From the line with "Slow Beauty (123, 1933)" through the line with "Marcas Fala (205, 87)", repeat the entries verbatim, both end lines included, and add nothing.
◆ ◆ ◆
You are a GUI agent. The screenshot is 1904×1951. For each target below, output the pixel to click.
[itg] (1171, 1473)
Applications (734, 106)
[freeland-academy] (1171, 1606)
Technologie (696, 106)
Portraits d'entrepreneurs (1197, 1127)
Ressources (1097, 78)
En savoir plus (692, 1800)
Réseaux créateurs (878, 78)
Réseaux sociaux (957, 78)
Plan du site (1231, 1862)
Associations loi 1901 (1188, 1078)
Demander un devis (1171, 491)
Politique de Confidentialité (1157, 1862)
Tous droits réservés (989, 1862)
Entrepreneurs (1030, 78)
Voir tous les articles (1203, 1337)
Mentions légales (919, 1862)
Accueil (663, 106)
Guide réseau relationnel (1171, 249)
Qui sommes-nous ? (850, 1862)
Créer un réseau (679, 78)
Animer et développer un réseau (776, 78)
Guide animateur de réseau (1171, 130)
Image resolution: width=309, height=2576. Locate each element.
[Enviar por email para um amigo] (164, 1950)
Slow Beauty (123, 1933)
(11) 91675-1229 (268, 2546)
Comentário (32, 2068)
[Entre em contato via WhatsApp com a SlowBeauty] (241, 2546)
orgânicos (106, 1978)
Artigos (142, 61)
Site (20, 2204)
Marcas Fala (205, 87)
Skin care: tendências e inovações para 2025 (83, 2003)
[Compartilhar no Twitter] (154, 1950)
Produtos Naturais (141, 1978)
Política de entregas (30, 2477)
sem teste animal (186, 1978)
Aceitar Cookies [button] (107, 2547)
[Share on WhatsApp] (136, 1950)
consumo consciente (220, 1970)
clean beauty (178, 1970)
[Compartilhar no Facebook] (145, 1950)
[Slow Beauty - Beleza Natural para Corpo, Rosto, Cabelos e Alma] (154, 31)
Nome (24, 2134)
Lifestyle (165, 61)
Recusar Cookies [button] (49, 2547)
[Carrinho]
◆ ◆ ◆
TASK ANSWER
Slow Beauty (123, 1933)
(11) 91675-1229 (268, 2546)
Comentário (32, 2068)
[Entre em contato via WhatsApp com a SlowBeauty] (241, 2546)
orgânicos (106, 1978)
Artigos (142, 61)
Site (20, 2204)
Marcas Fala (205, 87)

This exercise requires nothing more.